> **Text section**:
# Huskie Shedding...



## Huskie101 (Sep 12, 2006)

Crystal is a outside dog but when i take her in the house for brushing i sit there for hours and it doesn't do much. I put her outside and she still sheds like crazy. Is it related to what i'm feeding? Because she's outside? Maybe she needs special grooming? I had a 4yr.old huskie that never shed like she does and she was also a outside only dog. I was thinking of taking her to a groomers but why waste money if she will look bad the next day? Any idea's? Thanks


----------



## Sister (Aug 28, 2006)

Does it seem worse at certain times of the year? I know my pug is constantly shedding.


----------



## Huskie101 (Sep 12, 2006)

Not that i notice she was even shedding some in the winter.


----------



## kellymac (Jun 2, 2006)

My mom and dad have a husky/wolf mix. He sheds year round. He has plenty of hair though. We can brush him in the middle of winter and he is still sheding. I thnk it's just that they have so much. I know on my mom and dad's dog, you can't see his skin at all. You can pull his hair apart and you still can't see it. I really do think that it is the kind of dog they are.


----------



## Huskie101 (Sep 12, 2006)

Ok, thanks  i'll keep an eye on her though.


----------



## imjennwhoareyou (Sep 10, 2006)

> **To do**: In the forum thread on husky shedding, what kind of dog do kellymac's mom and dad have?

> **Material shown**:
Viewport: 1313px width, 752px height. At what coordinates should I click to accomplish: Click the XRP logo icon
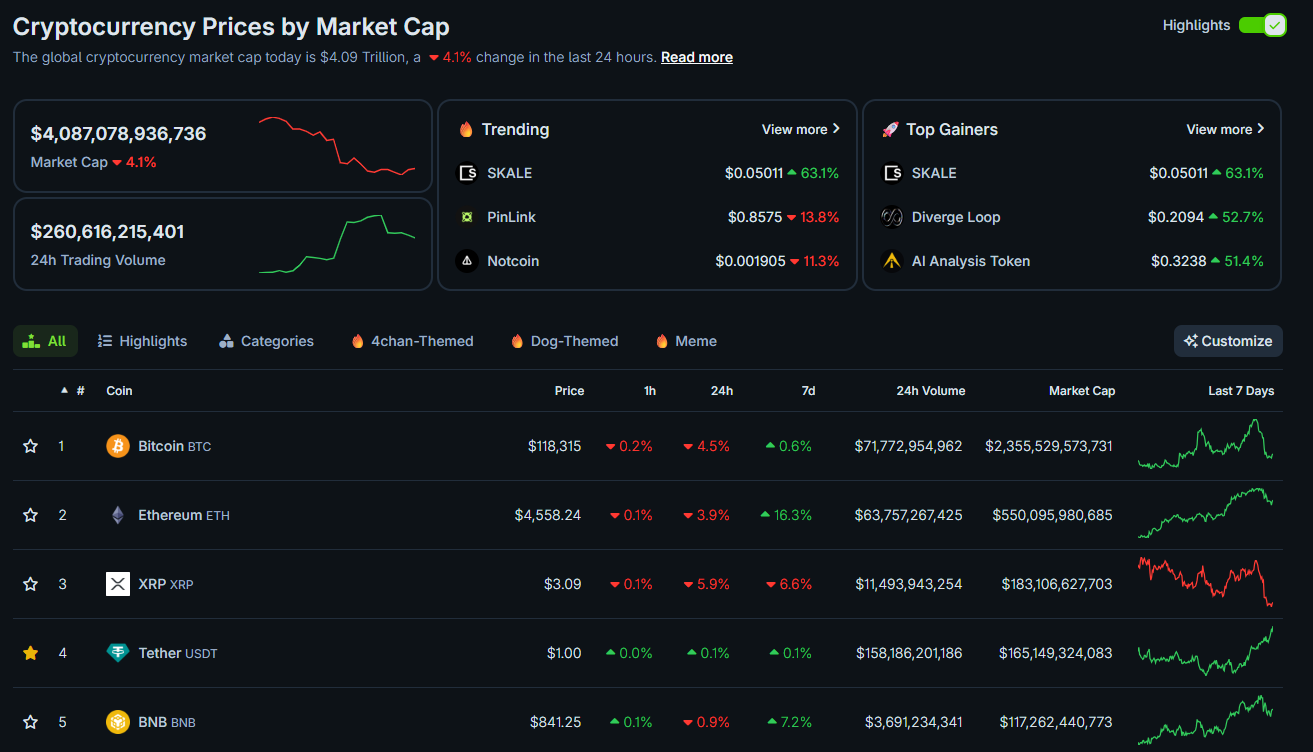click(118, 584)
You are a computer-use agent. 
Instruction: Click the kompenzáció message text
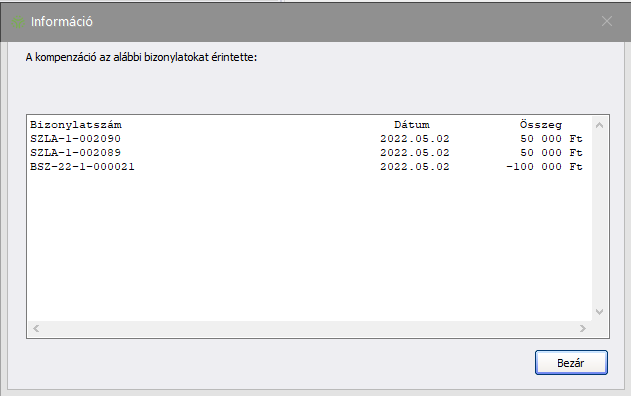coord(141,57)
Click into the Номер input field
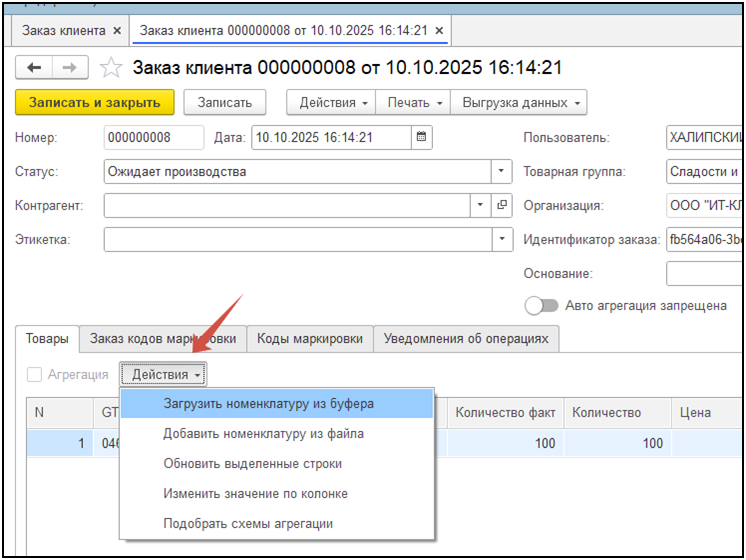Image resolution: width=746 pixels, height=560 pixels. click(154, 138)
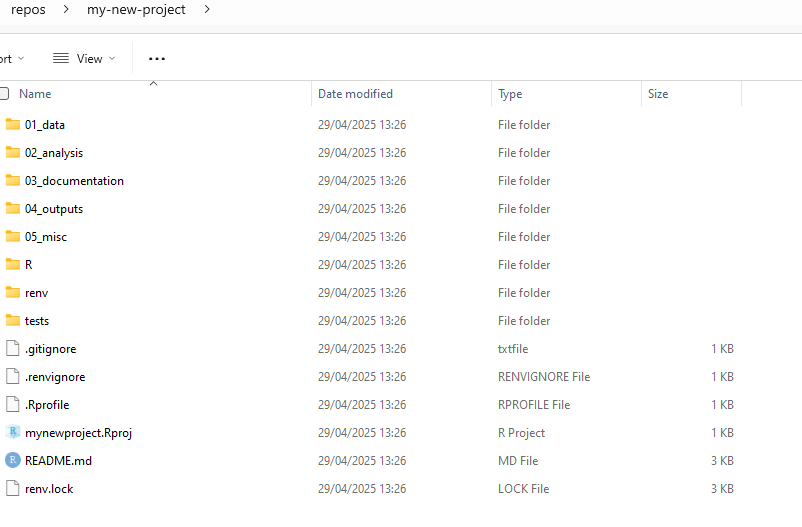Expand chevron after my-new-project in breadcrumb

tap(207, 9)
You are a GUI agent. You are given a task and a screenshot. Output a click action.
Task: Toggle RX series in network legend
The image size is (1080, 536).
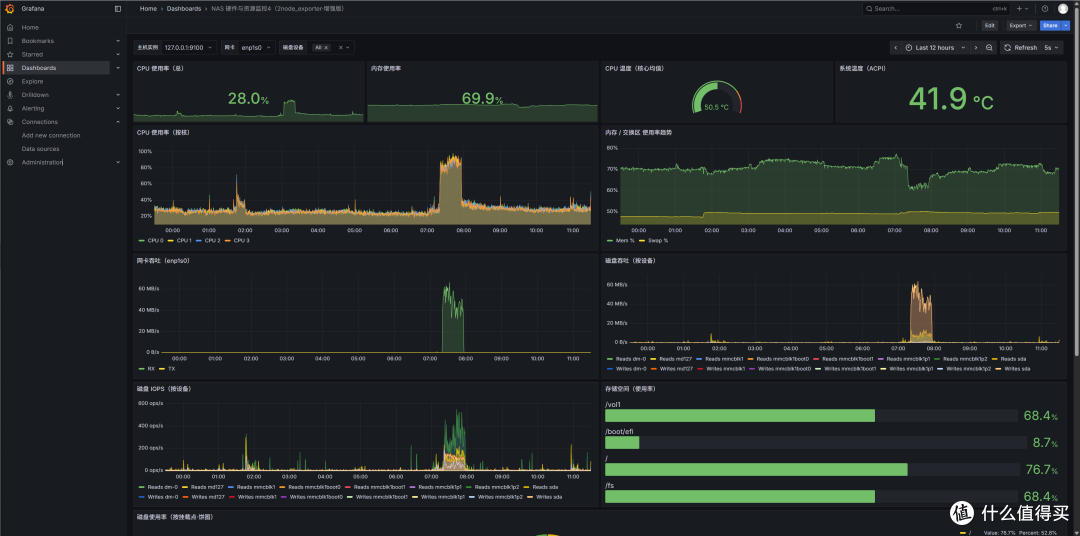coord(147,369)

> **Written response**: A husky/wolf mix.